I think this is the right philosophy and it is going to do some amazing things in the near future. Here's my interpretation:

http://aakilfernandes.com/uiji.html

I think the emphasis on callbacks has been the weakest point, domo looks promising.


I believe I understand the concept, and the purpose, but this seems limited to specific types of web apps. General sites (news, blogs, and most services) - this approach would not make the most sense, since JavaScript interacting with the DOM does not compare speed-wise at this time.

This would work well for example and demo sites (portfolios, resumes, showcaes, etc) and possibly web games. It could be useful for building in-app content, such as if you have a large project like lucidchart.com - you could use something like this to build dialogs, modals, help content, and those types of things easily, in page, by loading a javascript asset on demand rather than running a request for more HTML/CSS/etc.


High quality code. Good job!

Template engines allow you to reuse template as functions. I do not believe this system promotes reusable markup. If this is intended for simple static HTML, I would rather use static HTML -- pre-generated using HAML or mustache.

Determine the global object: why not just pass this into your closure function?


Put your domo code into a function that takes data and returns a DOM object. BAM, there's your template.

Your JavaScript code can only have one global object, I don't see a reason to pass it in instead of finding it for you.


Great project. Loved the idea.


How do you think this compares to Perl::Mason? How are you avoiding the same pitfalls that Mason has? complicated failure modes, pretty much impossible to improve timing and create on demand resource prefetching without increasing complexity greatly?


I don't know much about Mason, but this isn't a templating engine; it's just a wrapper library on top of the DOM API. Since it doesn't need any compilation or coordination outside of the JavaScript process, it's much less complex, and composes well without passing partials and other cruft into the template data.


Hey there (author here), can you explain what you mean by decoupling? I'm not sure how this is any less decoupled; you can still keep everything modular in separate files/systems. You can use this to compile your CSS and still LINK it as a separate file, for example.


Exactly. Instead of learning arbitrary meta-languages on top of these technologies, I think we're better off just porting the syntax to JavaScript and using a more reliable and well-tested foundation to build abstractions.


Don't hate the provider, hate the meme:

http://knowyourmeme.com/memes/overly-attached-girlfriend


They're actually referencing the Ryan Gosling meme, not OAG. There's an image of him right on the page.

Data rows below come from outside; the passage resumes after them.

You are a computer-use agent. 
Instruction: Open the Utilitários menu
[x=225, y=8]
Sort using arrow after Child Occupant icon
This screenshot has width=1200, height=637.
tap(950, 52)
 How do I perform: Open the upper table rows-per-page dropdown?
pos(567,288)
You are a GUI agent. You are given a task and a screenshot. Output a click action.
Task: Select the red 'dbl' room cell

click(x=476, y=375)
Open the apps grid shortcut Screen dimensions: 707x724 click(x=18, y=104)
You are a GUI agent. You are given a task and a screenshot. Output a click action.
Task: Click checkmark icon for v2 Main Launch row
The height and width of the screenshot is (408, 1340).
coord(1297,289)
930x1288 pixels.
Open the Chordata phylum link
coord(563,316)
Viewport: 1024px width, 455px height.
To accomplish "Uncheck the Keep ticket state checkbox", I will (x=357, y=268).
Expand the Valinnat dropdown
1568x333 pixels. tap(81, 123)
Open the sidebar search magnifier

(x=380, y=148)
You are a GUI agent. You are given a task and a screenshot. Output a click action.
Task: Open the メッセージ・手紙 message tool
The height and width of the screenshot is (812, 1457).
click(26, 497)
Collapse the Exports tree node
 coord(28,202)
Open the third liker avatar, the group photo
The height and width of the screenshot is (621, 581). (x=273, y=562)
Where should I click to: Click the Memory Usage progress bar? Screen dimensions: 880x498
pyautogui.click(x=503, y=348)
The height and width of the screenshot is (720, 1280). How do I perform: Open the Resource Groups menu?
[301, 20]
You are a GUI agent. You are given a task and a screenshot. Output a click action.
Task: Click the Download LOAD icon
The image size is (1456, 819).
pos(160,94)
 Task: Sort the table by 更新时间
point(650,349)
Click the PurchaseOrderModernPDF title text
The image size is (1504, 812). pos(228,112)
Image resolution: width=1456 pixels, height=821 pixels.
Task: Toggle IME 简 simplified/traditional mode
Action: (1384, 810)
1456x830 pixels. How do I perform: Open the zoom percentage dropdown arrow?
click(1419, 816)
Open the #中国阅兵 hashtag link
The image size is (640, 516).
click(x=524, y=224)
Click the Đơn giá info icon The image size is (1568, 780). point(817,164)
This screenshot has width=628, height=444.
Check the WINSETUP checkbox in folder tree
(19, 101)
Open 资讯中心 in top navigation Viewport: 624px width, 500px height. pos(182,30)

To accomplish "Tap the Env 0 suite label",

These are definitely good concerns.

- Performance: It's about half of Underscore.js on Webkit[1], so it's not so horrible, and has yet to be optimized at all (such as by using document fragments, etc.)

- Readability: The JS statement here is only long to show a unified example. Since the inputs and outputs of each call are DOM nodes, everything is trivially composable, something not possible with XML/CSS.

- Error recovery: Yes, having seen the error output of things like LESS, I see this as a feature.

- Namespacing: Absolutely agree. I think this is best solved the way jQuery and other libraries do it: pollute by default, and then let the developer "opt out" using noConflict.

[1]: http://jsperf.com/underscore-vs-domo/


You can still preserve modularity by pulling styles and markup into their own JavaScript modules and requiring them as you would any other module.